Are his test results at an expected level or is he working below standard?

Saskia11 · 26/11/2025 11:24

Bee23 · 27/02/2025 21:22

You say “Capable of doing well but does the bare minimum required, constantly needs prompting to finish his work and puts in minimum effort”. My child was told this. Turned out it was ADHD. There are so many negative messages given to adhd kids about being lazy and not good enough when it is not that. It may of course not be the case but consider it just in case.

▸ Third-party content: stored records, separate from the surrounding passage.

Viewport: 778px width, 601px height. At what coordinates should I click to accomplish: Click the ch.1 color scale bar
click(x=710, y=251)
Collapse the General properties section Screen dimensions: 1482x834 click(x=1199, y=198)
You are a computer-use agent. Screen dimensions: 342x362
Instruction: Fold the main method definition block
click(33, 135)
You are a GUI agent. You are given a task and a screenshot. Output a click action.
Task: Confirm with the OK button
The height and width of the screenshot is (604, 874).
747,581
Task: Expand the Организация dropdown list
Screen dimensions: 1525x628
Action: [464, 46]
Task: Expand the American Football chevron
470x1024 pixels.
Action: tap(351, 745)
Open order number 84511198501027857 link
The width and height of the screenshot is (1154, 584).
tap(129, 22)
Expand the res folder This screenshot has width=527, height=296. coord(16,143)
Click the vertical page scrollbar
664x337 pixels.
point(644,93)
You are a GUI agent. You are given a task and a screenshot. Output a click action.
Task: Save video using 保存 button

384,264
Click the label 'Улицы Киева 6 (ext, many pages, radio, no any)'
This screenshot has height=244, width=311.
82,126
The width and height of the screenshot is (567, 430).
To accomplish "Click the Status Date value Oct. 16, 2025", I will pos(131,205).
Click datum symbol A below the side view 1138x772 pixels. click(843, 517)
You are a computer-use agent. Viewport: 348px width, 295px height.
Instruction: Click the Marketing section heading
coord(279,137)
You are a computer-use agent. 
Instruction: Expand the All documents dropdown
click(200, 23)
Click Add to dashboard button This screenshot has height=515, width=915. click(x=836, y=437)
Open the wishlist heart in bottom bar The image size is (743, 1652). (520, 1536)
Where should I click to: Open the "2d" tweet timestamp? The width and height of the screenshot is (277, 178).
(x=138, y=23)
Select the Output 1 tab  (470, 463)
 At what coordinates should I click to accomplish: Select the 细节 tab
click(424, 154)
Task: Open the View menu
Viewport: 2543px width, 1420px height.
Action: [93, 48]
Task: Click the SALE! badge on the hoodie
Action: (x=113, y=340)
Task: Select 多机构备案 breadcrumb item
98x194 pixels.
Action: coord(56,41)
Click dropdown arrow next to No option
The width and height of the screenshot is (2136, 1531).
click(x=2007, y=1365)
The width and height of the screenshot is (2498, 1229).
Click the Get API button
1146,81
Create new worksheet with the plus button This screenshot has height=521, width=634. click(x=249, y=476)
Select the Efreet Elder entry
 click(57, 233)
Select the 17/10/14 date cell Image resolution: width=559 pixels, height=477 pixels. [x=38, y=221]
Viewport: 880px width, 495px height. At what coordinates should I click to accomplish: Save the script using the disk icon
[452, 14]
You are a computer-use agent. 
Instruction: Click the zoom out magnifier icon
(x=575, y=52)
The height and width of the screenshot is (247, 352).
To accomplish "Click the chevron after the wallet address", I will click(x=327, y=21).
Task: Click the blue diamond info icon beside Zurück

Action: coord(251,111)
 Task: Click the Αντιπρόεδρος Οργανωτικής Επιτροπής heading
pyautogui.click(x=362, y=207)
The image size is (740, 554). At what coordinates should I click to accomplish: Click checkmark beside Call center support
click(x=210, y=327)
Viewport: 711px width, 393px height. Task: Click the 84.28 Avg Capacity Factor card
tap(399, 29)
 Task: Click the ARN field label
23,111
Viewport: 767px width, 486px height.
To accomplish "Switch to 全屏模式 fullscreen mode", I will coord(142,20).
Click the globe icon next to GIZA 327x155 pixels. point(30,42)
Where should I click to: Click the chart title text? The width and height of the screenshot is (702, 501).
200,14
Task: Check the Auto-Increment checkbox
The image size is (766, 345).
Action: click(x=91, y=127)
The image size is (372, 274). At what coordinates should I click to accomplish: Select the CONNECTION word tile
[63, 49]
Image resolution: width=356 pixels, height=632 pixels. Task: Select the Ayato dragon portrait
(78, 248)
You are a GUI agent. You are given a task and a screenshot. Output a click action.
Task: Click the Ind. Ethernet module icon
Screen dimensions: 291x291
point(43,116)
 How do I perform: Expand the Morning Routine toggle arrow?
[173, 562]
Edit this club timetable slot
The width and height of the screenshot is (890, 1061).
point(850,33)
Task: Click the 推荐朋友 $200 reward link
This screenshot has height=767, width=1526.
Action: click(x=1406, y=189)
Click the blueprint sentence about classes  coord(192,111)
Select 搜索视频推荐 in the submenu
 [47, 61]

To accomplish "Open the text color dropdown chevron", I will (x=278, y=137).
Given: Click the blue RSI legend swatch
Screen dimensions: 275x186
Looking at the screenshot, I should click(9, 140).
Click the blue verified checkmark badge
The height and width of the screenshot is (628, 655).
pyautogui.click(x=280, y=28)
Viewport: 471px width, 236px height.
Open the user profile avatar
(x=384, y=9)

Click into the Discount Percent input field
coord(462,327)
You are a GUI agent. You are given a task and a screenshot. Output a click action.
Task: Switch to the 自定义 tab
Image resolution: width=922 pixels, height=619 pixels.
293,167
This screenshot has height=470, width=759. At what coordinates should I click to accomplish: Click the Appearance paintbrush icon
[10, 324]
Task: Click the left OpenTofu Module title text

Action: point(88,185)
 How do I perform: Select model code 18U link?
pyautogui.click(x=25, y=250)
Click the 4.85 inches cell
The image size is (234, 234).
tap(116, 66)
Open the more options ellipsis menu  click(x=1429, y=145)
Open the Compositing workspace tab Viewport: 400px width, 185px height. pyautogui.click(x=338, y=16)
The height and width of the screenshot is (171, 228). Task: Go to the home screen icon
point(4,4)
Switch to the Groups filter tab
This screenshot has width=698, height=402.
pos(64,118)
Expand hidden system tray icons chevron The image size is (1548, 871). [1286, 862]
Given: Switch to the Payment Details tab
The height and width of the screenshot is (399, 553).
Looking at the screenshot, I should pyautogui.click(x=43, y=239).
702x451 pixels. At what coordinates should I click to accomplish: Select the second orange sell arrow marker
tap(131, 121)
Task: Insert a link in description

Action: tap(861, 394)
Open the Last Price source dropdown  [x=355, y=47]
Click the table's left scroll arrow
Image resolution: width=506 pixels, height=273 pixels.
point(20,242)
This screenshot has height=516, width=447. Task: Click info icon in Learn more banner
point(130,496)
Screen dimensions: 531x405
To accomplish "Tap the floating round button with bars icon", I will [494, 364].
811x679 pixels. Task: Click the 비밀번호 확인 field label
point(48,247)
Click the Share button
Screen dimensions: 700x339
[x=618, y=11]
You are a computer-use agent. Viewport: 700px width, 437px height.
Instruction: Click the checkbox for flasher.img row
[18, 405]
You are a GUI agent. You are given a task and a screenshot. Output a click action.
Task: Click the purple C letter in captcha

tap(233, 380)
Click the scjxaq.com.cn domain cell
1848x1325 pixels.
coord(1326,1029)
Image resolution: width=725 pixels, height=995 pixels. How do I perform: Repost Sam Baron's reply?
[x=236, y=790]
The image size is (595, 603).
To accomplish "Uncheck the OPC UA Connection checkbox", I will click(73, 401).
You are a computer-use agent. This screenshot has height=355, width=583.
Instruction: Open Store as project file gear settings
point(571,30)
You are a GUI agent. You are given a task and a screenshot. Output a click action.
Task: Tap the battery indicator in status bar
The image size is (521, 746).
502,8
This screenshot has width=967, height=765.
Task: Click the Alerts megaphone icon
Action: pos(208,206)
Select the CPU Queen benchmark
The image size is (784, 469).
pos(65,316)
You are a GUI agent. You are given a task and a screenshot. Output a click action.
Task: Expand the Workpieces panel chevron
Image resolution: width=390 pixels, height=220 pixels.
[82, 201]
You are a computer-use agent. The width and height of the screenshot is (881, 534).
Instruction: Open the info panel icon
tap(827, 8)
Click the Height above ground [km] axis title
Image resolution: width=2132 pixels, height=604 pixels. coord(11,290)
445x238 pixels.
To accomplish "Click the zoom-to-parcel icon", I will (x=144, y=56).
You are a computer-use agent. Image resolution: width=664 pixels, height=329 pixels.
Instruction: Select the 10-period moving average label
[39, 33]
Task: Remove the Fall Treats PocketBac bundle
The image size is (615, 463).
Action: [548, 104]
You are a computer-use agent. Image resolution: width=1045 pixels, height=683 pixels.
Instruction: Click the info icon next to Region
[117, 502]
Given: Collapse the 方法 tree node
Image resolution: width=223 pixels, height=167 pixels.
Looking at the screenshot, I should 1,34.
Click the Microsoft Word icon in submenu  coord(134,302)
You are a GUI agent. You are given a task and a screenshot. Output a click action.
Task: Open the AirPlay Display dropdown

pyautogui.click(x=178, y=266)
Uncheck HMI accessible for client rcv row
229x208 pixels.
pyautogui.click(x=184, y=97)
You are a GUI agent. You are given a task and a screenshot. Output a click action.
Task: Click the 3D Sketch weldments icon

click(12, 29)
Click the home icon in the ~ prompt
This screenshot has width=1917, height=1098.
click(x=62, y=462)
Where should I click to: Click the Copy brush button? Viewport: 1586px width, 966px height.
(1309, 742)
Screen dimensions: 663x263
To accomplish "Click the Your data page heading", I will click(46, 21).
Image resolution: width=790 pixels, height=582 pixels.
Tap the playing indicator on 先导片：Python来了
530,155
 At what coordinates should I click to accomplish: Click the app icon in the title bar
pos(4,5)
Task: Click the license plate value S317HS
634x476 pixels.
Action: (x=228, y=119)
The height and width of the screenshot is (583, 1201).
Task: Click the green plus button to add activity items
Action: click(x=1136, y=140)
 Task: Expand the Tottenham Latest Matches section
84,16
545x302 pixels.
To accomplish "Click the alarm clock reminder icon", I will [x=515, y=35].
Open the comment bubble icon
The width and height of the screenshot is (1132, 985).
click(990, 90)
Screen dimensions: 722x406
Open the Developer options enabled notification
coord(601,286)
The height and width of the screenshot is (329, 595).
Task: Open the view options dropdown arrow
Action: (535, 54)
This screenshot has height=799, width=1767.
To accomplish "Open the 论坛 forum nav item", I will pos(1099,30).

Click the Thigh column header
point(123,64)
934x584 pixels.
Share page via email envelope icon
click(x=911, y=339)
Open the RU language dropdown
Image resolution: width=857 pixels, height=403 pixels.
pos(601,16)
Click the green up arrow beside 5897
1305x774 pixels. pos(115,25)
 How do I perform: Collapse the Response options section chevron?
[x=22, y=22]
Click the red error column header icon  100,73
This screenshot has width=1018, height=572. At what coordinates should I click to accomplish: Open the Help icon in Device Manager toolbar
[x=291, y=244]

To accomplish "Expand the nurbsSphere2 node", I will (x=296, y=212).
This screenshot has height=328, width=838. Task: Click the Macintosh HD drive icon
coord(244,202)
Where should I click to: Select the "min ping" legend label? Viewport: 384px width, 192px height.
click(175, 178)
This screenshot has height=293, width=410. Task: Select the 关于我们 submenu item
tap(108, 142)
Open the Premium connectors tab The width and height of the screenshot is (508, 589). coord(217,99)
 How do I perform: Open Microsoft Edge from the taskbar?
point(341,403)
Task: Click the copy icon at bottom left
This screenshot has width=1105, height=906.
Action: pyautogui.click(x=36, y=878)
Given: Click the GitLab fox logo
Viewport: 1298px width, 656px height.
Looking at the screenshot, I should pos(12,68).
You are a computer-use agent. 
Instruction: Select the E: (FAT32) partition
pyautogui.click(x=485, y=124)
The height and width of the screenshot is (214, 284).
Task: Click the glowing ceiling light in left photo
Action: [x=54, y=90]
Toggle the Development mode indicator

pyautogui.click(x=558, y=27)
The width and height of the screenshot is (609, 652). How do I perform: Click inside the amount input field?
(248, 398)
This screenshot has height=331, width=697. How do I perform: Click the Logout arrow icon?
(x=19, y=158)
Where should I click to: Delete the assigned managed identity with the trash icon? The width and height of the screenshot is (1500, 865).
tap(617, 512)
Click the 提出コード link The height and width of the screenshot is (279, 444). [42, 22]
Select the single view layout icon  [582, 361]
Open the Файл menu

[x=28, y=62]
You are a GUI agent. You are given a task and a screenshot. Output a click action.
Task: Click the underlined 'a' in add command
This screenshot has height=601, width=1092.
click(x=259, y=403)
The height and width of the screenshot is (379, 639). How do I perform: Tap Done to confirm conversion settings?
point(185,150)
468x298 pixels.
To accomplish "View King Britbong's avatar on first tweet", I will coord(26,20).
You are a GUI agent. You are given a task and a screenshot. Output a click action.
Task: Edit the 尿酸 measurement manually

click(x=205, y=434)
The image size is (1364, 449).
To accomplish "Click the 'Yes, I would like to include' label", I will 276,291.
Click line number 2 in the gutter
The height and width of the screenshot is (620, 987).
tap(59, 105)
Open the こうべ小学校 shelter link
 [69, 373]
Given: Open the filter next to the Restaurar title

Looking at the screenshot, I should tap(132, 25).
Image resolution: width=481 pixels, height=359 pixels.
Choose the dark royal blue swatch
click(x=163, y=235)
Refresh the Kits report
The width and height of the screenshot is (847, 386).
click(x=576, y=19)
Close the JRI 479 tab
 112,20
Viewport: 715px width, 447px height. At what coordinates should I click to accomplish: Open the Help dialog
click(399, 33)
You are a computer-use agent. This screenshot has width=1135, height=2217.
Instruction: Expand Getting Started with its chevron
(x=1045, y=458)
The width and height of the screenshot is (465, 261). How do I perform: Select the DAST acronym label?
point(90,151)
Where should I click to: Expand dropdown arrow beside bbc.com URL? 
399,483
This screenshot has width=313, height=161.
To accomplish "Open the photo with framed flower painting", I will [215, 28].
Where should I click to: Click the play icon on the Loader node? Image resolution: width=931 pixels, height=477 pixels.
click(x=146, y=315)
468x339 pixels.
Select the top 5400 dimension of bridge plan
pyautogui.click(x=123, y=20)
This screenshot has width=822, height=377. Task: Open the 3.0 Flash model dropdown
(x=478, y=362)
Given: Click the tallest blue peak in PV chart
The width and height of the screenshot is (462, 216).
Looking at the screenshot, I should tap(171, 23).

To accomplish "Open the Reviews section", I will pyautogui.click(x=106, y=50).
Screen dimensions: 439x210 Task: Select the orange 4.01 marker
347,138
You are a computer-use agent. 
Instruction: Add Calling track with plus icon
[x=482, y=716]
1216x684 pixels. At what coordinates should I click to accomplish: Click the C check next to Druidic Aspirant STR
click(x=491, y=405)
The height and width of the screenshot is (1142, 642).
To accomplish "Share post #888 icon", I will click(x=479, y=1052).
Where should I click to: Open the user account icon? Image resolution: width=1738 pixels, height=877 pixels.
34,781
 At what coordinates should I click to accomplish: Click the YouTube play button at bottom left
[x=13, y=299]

Hello, how did you get your child diagnosed- did school suggest as this sounds like my dd. I don’t know how to get her diagnosed as she isn’t at the bottom- but even from primary we kept getting told her exams don’t reflect her ability, she is capable etc and this pattern just continues no matter how ‘hard’ she seems to work.

Cornishbelle · 26/11/2025 13:05

We're having similar issues with our DS at the moment with additional low level behaviour issues coming up. Parents evening two weeks. I'm wondered adhd. He also is giving us expensive Xmas gift ideas eg metaquest which makes me feel like the worst mum as he knows he won't receive this as we don't spend that amount on dc 🫤 we're ok financially and I know he knows we can technically afford it but it's on principle we normally budget max 150 for each dc in total. Is this stingy nowadays? Feeling a pretty useless parent at the moment.